◆ **YOUR TASK**:
How many lines in the records below include "Click"? Answer with the number only.

◆ **DATA**:
====

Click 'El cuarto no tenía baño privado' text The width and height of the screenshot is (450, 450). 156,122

====

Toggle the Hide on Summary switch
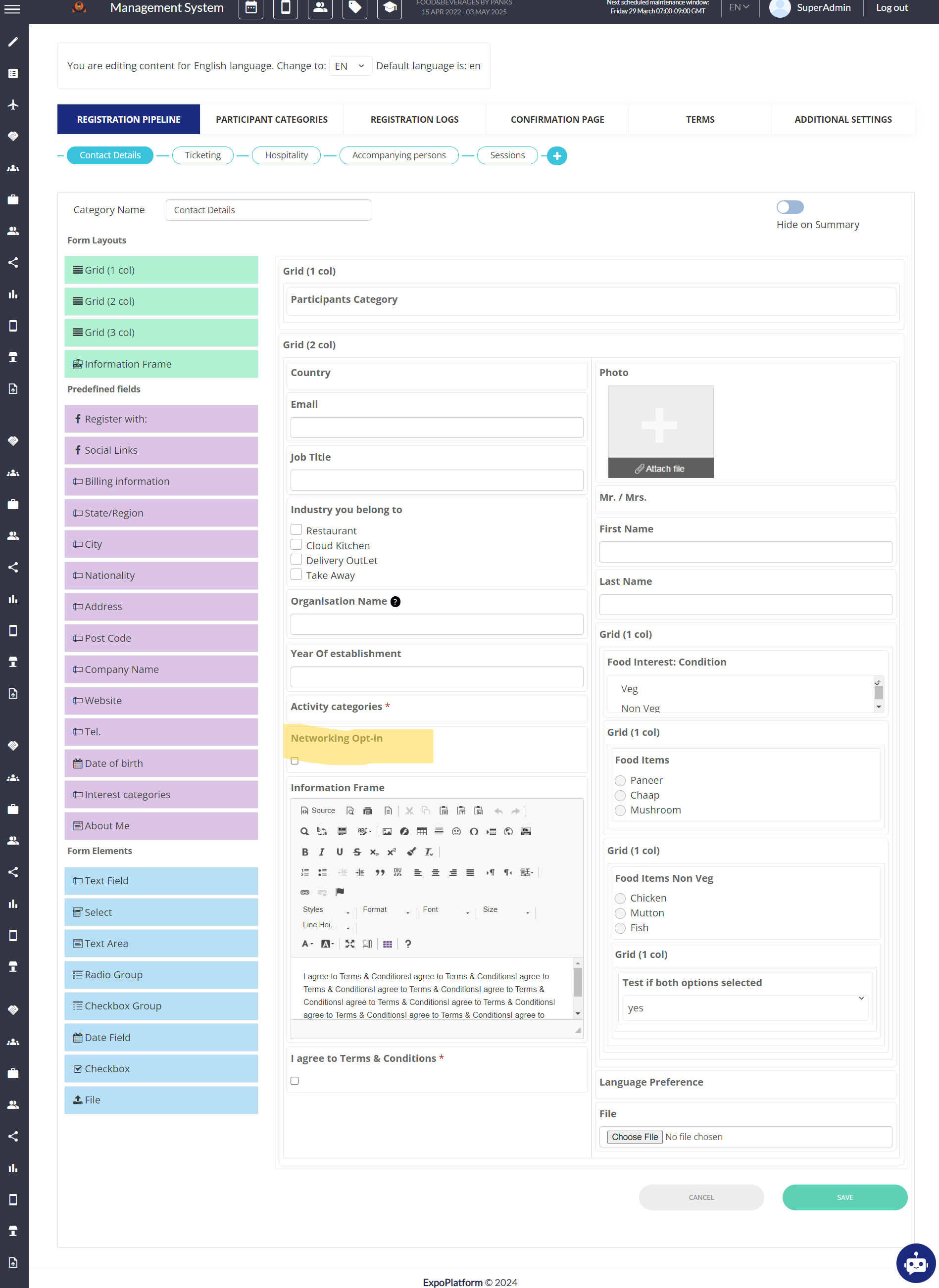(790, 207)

====

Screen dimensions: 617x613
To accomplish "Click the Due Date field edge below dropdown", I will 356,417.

====

◆ **WRITTEN RESPONSE**:
2